Tarefas:
a: No trecho sobre a regulamentação das redes digitais, que cargos ou ocupações são atribuídos a Eugenio Bucci?
b: Diga se cada afirmação concorda com o trecho sobre a regulamentação das redes digitais, citando as palavras decisivas: (i) o projeto de lei contra as fake news já recebeu aprovação final; (ii) o Congresso Nacional é atualmente controlado por bancadas conservadoras; (iii) as plataformas digitais facilitaram a ascensão da extrema-direita somente no Brasil.
c: Reescreva de forma mais breve o parágrafo do trecho sobre a regulamentação das redes digitais que começa com "A aliança entre a força política", mantendo seus fatos principais.

Trecho do documento:
━━━━━━
Extrema-direita brasileira freia a regulamentação das redes digitais

Extrema-direita brasileira freia a regulamentação das redes digitais

A aliança entre a força política da extrema-direita e o poder econômico das empresas transnacionais dificulta a aprovação final do projeto de lei contra as fake news num Congresso Nacional atualmente controlado por bancadas conservadoras.

POR MÁRIO OSAVA

RIO DE JANEIRO – As plataformas e redes digitais facilitaram a ascensão da extrema-direita no Brasil na última década, assim como em outros países, numa simbiose que dificulta a regulação desses meios.

A internet gerou “um ambiente de comunicação propício ao discurso caraterístico da extrema-direita antidemocrática, que produz ignorância”, apontou Eugenio Bucci, jornalista e professor da Escola de Comunicações e Artes da Universidade de São Paulo.
━━━━━━
Itens de uma fonte de dados:
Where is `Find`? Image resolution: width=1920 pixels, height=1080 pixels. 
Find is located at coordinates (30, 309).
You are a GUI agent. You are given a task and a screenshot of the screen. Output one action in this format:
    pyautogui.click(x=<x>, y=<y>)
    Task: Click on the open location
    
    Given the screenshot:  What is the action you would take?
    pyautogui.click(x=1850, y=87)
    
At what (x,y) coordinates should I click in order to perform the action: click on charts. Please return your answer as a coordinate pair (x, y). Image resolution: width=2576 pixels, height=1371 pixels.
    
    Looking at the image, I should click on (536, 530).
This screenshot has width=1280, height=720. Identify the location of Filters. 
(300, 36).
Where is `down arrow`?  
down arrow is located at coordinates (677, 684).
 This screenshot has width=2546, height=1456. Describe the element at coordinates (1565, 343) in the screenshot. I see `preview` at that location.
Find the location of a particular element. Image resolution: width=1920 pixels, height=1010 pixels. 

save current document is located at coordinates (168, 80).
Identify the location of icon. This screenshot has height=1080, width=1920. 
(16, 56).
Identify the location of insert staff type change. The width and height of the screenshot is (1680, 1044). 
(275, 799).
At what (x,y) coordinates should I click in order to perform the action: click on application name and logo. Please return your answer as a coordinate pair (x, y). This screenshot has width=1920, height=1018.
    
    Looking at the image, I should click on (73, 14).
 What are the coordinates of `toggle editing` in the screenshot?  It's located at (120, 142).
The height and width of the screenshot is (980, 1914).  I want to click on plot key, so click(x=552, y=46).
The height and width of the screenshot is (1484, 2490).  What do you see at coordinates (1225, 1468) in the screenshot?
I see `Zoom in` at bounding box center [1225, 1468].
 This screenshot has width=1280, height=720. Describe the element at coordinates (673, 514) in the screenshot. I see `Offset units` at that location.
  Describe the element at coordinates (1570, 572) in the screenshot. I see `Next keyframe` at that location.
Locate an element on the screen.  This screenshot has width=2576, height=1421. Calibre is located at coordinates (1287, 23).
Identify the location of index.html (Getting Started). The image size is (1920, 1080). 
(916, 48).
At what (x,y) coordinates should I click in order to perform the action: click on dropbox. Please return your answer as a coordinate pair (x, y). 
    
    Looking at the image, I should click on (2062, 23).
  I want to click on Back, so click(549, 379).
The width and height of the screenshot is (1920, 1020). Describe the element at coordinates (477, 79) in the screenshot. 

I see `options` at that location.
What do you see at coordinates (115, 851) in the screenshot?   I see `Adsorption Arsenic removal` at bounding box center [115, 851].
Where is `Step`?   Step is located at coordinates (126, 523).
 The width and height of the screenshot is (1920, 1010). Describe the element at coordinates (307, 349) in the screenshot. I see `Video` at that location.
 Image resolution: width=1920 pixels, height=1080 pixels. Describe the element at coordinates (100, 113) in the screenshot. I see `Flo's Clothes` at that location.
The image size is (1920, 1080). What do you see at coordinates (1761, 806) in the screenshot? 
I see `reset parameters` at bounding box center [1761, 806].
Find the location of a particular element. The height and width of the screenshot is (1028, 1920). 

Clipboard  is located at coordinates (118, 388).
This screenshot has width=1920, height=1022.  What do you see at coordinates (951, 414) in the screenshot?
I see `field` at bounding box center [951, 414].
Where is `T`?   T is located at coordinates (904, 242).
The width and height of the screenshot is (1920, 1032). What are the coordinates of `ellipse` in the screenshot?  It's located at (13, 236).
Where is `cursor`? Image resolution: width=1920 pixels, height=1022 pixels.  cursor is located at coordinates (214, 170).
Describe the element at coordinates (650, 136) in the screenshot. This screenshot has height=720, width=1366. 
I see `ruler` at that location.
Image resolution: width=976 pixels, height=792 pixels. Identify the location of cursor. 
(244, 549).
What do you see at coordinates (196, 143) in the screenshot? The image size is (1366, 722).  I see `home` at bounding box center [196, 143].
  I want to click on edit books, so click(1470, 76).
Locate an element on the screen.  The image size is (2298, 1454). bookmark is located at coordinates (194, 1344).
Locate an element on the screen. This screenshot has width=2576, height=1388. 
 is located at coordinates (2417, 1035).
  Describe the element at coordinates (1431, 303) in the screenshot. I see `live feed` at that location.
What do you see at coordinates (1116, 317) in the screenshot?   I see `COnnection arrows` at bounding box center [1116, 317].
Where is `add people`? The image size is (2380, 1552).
━━━━━━
Respostas:
a: Jornalista e professor da Escola de Comunicações e Artes da Universidade de São Paulo.

b:
(i) Não: "dificulta a aprovação final do projeto de lei contra as fake news".
(ii) Sim: "num Congresso Nacional atualmente controlado por bancadas conservadoras".
(iii) Não: "assim como em outros países".

c: A união da extrema-direita com as empresas transnacionais atrapalha a aprovação final do projeto de lei contra as fake news, num Congresso Nacional hoje dominado por bancadas conservadoras.